**Your goal**
In the listing below, start your output at the line with "Click into the Search Tools field" and end it after the line with "has width=750, height=452.", copying every line exactly.

########

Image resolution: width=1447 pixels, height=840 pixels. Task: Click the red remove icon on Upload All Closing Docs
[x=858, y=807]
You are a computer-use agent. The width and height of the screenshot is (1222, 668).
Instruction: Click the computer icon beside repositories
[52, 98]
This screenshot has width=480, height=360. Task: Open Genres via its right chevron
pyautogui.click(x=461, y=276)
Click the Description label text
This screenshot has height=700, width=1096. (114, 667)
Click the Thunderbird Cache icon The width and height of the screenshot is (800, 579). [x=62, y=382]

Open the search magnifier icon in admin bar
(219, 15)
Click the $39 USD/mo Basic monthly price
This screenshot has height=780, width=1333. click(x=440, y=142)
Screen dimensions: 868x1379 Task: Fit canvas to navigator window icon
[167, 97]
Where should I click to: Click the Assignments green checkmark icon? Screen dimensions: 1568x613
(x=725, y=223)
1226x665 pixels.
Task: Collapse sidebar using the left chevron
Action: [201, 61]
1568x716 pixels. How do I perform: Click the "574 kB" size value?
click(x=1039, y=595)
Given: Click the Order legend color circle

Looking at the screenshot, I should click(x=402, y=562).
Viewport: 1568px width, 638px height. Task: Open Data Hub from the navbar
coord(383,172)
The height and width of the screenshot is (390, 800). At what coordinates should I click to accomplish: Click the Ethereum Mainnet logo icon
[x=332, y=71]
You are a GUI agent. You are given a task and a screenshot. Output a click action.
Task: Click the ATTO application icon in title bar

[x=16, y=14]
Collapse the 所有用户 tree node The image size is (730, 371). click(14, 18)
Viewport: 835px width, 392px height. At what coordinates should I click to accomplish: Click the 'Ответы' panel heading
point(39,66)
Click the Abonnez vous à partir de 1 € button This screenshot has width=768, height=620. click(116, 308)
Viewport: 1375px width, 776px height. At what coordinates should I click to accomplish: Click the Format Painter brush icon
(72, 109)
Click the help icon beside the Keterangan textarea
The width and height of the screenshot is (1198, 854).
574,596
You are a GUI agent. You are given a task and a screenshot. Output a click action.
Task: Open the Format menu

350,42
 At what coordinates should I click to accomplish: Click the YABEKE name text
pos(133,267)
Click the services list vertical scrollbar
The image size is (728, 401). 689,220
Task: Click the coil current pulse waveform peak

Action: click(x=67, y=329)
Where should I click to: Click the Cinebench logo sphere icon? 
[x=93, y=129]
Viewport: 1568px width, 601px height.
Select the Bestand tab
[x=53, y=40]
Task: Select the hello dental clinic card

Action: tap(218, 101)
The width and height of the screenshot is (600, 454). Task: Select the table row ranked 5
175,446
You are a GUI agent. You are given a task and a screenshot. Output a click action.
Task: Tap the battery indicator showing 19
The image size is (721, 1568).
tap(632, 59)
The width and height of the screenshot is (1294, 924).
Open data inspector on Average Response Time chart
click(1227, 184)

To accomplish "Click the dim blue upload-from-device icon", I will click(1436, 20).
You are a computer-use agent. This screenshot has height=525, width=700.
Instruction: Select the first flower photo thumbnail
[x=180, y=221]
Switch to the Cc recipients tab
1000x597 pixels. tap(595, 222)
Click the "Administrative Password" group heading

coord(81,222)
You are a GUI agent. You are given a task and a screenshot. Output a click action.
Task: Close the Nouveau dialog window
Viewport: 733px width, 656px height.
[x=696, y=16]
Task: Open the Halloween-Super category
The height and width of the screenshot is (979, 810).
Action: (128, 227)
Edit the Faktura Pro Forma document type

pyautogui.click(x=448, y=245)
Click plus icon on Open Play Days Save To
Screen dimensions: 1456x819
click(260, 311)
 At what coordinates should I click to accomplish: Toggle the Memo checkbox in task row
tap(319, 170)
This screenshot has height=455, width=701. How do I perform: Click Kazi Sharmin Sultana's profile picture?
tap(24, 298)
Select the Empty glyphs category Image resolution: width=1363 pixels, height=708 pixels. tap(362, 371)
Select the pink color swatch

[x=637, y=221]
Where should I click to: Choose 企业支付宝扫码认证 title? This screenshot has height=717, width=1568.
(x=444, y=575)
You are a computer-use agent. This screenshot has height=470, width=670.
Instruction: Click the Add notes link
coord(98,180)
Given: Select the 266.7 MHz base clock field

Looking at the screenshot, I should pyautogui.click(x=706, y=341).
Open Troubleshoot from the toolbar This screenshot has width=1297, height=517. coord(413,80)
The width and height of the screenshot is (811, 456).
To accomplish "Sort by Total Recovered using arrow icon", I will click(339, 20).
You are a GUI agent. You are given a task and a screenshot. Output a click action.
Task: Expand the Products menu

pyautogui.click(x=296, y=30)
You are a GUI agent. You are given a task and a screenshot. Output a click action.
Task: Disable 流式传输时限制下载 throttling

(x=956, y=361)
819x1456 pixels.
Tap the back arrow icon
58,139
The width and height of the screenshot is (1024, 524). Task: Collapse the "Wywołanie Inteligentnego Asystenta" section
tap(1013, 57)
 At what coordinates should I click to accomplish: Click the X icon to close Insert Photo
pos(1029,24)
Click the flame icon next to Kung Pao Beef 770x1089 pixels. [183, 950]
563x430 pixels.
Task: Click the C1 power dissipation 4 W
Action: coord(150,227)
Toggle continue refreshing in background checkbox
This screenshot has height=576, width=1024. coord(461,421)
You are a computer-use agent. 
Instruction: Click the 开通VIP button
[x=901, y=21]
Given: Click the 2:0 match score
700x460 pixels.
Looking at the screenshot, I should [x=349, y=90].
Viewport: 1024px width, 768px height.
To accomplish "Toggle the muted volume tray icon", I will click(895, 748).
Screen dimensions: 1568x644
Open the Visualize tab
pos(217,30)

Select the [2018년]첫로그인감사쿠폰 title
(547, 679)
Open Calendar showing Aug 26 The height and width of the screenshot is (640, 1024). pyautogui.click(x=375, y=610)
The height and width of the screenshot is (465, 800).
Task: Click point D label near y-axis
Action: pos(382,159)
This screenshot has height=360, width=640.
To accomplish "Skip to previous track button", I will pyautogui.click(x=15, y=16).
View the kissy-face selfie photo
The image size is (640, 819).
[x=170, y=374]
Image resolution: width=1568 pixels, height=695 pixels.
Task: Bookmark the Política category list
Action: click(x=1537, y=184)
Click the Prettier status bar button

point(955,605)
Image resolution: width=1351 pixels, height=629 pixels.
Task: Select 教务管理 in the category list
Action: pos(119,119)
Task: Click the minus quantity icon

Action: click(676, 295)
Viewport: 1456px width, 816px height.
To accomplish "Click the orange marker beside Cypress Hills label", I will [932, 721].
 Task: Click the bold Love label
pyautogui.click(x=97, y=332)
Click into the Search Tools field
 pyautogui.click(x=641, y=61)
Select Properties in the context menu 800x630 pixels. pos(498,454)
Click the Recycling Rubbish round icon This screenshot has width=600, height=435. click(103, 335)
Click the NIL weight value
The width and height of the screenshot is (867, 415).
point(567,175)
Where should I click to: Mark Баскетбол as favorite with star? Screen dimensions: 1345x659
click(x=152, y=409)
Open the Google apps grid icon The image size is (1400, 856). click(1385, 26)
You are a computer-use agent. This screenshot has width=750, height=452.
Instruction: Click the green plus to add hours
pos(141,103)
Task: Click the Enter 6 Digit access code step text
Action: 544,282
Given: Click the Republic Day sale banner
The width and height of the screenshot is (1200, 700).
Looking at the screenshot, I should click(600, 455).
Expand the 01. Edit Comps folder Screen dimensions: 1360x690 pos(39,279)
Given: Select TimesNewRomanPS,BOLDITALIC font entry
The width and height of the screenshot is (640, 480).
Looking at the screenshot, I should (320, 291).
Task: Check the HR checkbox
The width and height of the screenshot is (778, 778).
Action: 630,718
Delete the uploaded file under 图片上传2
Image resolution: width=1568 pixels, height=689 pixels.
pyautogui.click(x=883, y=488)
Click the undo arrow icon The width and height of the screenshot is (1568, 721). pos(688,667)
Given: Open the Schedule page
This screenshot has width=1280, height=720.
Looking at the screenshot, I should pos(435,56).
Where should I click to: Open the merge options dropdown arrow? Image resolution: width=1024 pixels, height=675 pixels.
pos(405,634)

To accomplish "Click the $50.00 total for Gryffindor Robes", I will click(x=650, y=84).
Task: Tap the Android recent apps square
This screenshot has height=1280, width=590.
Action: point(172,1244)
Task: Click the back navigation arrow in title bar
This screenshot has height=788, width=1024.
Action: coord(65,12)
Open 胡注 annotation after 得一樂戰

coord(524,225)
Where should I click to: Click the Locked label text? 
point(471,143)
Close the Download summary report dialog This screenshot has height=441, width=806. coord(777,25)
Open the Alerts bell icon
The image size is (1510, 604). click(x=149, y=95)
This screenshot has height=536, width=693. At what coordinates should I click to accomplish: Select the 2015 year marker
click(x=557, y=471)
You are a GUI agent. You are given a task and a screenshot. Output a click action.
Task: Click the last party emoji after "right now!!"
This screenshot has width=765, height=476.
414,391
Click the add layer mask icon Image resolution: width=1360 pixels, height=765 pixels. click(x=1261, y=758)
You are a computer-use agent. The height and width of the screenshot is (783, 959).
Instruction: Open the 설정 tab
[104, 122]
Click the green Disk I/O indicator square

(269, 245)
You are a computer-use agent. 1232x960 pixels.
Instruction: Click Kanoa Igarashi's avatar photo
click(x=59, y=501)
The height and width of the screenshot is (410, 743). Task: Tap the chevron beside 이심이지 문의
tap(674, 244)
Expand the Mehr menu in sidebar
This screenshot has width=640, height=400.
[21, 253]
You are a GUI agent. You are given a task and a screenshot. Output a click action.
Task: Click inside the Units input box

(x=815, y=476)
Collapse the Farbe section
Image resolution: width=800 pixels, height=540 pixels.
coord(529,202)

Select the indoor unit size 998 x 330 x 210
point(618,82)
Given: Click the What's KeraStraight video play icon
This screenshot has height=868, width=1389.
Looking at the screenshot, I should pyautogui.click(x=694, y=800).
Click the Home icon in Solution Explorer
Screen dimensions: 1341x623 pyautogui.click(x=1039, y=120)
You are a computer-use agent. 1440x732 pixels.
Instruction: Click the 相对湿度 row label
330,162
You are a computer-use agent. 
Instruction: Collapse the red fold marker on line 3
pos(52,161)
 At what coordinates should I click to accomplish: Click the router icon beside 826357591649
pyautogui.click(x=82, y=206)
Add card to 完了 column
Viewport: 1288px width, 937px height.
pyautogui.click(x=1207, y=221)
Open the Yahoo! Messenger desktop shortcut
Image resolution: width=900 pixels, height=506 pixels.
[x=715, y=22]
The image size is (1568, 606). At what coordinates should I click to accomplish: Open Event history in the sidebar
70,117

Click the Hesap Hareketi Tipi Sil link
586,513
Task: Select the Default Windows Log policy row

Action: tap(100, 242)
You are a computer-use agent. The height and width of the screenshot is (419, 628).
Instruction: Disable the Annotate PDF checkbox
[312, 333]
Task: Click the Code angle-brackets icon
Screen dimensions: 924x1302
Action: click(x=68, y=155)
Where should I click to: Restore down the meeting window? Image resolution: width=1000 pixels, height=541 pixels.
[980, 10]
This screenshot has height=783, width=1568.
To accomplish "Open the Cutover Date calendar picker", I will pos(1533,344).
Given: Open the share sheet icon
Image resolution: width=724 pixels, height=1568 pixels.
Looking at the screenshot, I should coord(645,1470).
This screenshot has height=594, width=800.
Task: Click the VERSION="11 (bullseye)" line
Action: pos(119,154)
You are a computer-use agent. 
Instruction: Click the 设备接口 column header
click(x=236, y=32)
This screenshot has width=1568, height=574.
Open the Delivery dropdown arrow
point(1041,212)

########

**Exercise output**
Click into the Search Tools field
 pyautogui.click(x=641, y=61)
Select Properties in the context menu 800x630 pixels. pos(498,454)
Click the Recycling Rubbish round icon This screenshot has width=600, height=435. click(103, 335)
Click the NIL weight value
The width and height of the screenshot is (867, 415).
point(567,175)
Where should I click to: Mark Баскетбол as favorite with star? Screen dimensions: 1345x659
click(x=152, y=409)
Open the Google apps grid icon The image size is (1400, 856). click(1385, 26)
You are a computer-use agent. This screenshot has width=750, height=452.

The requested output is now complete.